**DIRECTIONS FOR THIS TASK**.
Provide the data again in its entirety, exactly as given.

**SUPPLIED RECORDS**.
*** Begin section ***

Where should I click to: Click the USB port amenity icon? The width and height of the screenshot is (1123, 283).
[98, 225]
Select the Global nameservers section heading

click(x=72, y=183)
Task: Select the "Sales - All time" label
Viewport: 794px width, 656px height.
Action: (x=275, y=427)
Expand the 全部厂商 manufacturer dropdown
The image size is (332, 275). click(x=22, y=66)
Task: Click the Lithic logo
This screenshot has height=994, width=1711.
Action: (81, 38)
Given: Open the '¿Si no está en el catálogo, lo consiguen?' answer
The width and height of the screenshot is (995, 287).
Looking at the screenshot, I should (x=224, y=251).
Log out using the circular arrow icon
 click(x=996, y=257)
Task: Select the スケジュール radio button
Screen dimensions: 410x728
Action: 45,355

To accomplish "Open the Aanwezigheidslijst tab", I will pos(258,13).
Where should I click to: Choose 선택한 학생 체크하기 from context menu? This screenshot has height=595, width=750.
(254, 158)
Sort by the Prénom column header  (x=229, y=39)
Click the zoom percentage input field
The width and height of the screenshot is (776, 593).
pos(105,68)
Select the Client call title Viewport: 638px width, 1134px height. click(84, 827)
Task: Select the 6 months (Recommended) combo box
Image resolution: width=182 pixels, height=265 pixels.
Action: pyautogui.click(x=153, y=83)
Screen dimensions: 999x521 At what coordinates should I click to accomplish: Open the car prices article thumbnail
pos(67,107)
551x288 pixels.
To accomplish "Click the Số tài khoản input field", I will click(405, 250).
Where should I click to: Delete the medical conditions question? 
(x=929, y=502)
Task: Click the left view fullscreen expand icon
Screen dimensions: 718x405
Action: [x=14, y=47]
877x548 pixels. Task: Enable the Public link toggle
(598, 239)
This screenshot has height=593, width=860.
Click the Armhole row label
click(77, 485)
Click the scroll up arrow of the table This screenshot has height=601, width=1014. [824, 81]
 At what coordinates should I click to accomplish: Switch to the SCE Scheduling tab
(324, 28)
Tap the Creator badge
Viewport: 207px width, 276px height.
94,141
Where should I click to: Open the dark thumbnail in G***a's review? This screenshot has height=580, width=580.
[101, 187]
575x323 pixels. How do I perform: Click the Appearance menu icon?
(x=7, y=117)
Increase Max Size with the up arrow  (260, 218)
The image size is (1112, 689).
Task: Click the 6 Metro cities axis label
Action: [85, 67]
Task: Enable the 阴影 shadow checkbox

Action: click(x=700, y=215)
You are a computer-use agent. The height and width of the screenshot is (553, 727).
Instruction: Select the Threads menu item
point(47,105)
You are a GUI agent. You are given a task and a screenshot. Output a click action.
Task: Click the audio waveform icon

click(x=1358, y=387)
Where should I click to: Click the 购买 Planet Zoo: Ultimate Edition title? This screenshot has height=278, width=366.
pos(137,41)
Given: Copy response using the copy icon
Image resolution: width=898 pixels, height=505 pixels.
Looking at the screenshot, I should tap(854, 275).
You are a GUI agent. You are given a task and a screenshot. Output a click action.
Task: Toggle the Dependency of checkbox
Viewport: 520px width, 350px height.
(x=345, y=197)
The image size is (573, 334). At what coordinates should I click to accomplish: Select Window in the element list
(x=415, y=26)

*** End section ***

**ANSWER TO THE EXERCISE**.
Where should I click to: Click the USB port amenity icon? The width and height of the screenshot is (1123, 283).
[98, 225]
Select the Global nameservers section heading

click(x=72, y=183)
Task: Select the "Sales - All time" label
Viewport: 794px width, 656px height.
Action: (x=275, y=427)
Expand the 全部厂商 manufacturer dropdown
The image size is (332, 275). click(x=22, y=66)
Task: Click the Lithic logo
This screenshot has height=994, width=1711.
Action: (81, 38)
Given: Open the '¿Si no está en el catálogo, lo consiguen?' answer
The width and height of the screenshot is (995, 287).
Looking at the screenshot, I should (x=224, y=251).
Log out using the circular arrow icon
 click(x=996, y=257)
Task: Select the スケジュール radio button
Screen dimensions: 410x728
Action: 45,355

To accomplish "Open the Aanwezigheidslijst tab", I will pos(258,13).
Where should I click to: Choose 선택한 학생 체크하기 from context menu? This screenshot has height=595, width=750.
(254, 158)
Sort by the Prénom column header  (x=229, y=39)
Click the zoom percentage input field
The width and height of the screenshot is (776, 593).
pos(105,68)
Select the Client call title Viewport: 638px width, 1134px height. click(84, 827)
Task: Select the 6 months (Recommended) combo box
Image resolution: width=182 pixels, height=265 pixels.
Action: pyautogui.click(x=153, y=83)
Screen dimensions: 999x521 At what coordinates should I click to accomplish: Open the car prices article thumbnail
pos(67,107)
551x288 pixels.
To accomplish "Click the Số tài khoản input field", I will click(405, 250).
Where should I click to: Delete the medical conditions question? 
(x=929, y=502)
Task: Click the left view fullscreen expand icon
Screen dimensions: 718x405
Action: [x=14, y=47]
877x548 pixels. Task: Enable the Public link toggle
(598, 239)
This screenshot has height=593, width=860.
Click the Armhole row label
click(77, 485)
Click the scroll up arrow of the table This screenshot has height=601, width=1014. [824, 81]
 At what coordinates should I click to accomplish: Switch to the SCE Scheduling tab
(324, 28)
Tap the Creator badge
Viewport: 207px width, 276px height.
94,141
Where should I click to: Open the dark thumbnail in G***a's review? This screenshot has height=580, width=580.
[101, 187]
575x323 pixels. How do I perform: Click the Appearance menu icon?
(x=7, y=117)
Increase Max Size with the up arrow  (260, 218)
The image size is (1112, 689).
Task: Click the 6 Metro cities axis label
Action: [85, 67]
Task: Enable the 阴影 shadow checkbox

Action: click(x=700, y=215)
You are a computer-use agent. The height and width of the screenshot is (553, 727).
Instruction: Select the Threads menu item
point(47,105)
You are a GUI agent. You are given a task and a screenshot. Output a click action.
Task: Click the audio waveform icon

click(x=1358, y=387)
Where should I click to: Click the 购买 Planet Zoo: Ultimate Edition title? This screenshot has height=278, width=366.
pos(137,41)
Given: Copy response using the copy icon
Image resolution: width=898 pixels, height=505 pixels.
Looking at the screenshot, I should tap(854, 275).
You are a GUI agent. You are given a task and a screenshot. Output a click action.
Task: Toggle the Dependency of checkbox
Viewport: 520px width, 350px height.
(x=345, y=197)
The image size is (573, 334). At what coordinates should I click to accomplish: Select Window in the element list
(x=415, y=26)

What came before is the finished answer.